Motion-Enhanced Nonlocal Similarity Implicit Neural Representation for Infrared Dim and Small Target Detection
This addresses the challenge of infrared dim and small target detection for surveillance or defense applications, representing an incremental improvement over existing low-rank plus sparse models.
The paper tackled the problem of detecting dim and small targets in infrared videos by proposing a motion-enhanced nonlocal similarity implicit neural representation framework, which outperformed state-of-the-art methods in detection accuracy and robustness.

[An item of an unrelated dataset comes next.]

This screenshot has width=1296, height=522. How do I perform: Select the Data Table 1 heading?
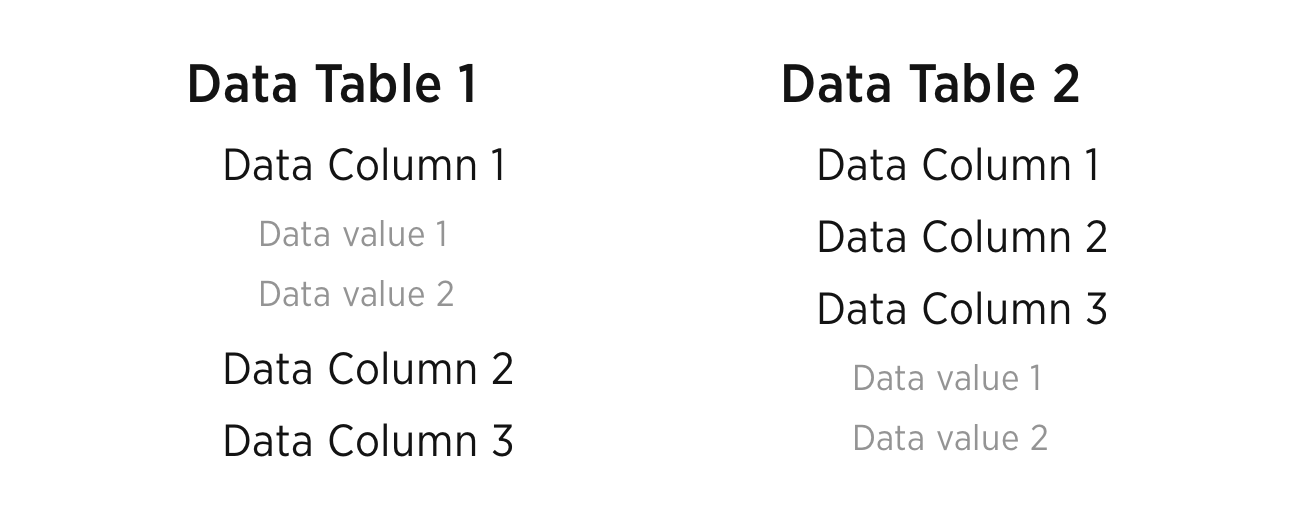pos(333,84)
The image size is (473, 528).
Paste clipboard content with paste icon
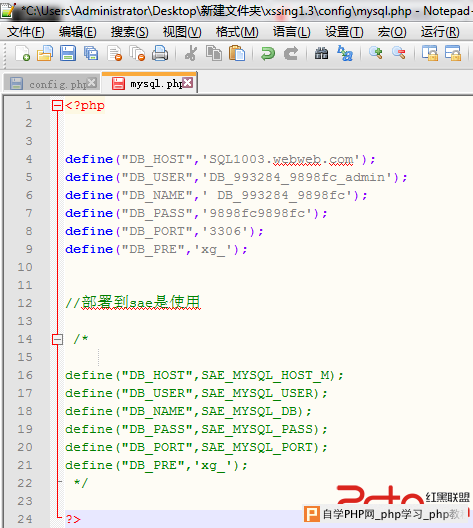tap(237, 53)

Infrared dim and small target detection presents a significant challenge due to dynamic multi-frame scenarios and weak target signatures in the infrared modality. Traditional low-rank plus sparse models often fail to capture dynamic backgrounds and global spatial-temporal correlations, which results in background leakage or target loss. In this paper, we propose a novel motion-enhanced nonlocal similarity implicit neural representation (INR) framework to address these challenges. We first integrate motion estimation via optical flow to capture subtle target movements, and propose multi-frame fusion to enhance motion saliency. Second, we leverage nonlocal similarity to construct patch tensors with strong low-rank properties, and propose an innovative tensor decomposition-based INR model to represent the nonlocal patch tensor, effectively encoding both the nonlocal low-rankness and spatial-temporal correlations of background through continuous neural representations. An alternating direction method of multipliers is developed for the nonlocal INR model, which enjoys theoretical fixed-point convergence. Experimental results show that our approach robustly separates dim targets from complex infrared backgrounds, outperforming state-of-the-art methods in detection accuracy and robustness.